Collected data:
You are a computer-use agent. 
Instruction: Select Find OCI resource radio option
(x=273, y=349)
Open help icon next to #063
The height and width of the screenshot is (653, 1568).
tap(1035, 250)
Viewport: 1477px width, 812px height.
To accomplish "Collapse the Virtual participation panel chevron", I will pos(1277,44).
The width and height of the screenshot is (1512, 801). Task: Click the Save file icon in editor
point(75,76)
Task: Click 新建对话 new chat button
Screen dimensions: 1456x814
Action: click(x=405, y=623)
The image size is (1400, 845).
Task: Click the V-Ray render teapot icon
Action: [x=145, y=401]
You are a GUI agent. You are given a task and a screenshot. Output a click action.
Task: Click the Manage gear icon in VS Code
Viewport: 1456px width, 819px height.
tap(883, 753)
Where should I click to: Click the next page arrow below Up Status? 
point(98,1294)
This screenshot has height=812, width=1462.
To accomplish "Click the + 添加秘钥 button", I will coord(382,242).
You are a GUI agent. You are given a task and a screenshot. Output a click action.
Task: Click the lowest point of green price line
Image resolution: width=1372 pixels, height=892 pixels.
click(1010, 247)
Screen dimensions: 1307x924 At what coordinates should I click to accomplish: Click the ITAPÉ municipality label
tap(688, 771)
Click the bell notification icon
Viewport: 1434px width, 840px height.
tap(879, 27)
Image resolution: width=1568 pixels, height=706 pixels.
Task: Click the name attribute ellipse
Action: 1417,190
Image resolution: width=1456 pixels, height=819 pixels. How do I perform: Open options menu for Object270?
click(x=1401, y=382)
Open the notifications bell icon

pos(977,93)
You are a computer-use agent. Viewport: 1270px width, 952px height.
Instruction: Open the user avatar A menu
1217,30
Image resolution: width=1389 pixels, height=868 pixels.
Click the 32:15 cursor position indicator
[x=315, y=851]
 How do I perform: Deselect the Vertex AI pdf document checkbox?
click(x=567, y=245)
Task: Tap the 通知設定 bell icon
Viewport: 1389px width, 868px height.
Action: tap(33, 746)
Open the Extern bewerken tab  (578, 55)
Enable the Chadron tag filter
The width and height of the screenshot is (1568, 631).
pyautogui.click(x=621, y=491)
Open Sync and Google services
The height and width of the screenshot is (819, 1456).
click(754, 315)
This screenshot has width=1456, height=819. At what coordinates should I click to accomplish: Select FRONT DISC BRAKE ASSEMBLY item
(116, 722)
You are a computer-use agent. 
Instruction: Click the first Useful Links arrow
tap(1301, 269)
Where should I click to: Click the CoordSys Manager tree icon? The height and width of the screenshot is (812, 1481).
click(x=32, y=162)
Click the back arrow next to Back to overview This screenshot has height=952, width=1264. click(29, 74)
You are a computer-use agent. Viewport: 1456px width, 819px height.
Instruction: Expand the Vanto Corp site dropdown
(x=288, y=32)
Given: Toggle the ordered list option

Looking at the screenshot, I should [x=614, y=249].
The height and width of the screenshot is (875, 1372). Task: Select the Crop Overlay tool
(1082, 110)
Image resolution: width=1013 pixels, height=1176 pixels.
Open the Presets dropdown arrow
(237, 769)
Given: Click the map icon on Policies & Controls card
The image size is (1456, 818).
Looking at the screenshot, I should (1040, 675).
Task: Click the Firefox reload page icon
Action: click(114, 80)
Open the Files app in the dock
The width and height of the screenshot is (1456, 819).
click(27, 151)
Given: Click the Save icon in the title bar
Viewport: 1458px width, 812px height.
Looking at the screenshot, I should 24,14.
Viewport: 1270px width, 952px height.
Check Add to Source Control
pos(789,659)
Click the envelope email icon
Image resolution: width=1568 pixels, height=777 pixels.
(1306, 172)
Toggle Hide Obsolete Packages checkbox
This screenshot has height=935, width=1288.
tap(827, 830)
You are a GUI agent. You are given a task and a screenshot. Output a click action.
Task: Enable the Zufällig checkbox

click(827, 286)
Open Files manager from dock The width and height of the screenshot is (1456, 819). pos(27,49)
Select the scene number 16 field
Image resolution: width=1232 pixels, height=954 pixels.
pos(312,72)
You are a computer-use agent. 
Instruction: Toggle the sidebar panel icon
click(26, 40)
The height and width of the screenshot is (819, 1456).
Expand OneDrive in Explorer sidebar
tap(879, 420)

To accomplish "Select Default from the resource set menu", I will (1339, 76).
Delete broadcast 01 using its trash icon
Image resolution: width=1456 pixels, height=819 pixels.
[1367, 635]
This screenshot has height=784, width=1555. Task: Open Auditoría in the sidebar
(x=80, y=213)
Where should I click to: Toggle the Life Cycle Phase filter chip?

## Directions
Take the lines above from the first through the one containing "Task: Click 新建对话 new chat button" and reproduce them exactly; include nothing else.

## Solution to this exercise
You are a computer-use agent. 
Instruction: Select Find OCI resource radio option
(x=273, y=349)
Open help icon next to #063
The height and width of the screenshot is (653, 1568).
tap(1035, 250)
Viewport: 1477px width, 812px height.
To accomplish "Collapse the Virtual participation panel chevron", I will pos(1277,44).
The width and height of the screenshot is (1512, 801). Task: Click the Save file icon in editor
point(75,76)
Task: Click 新建对话 new chat button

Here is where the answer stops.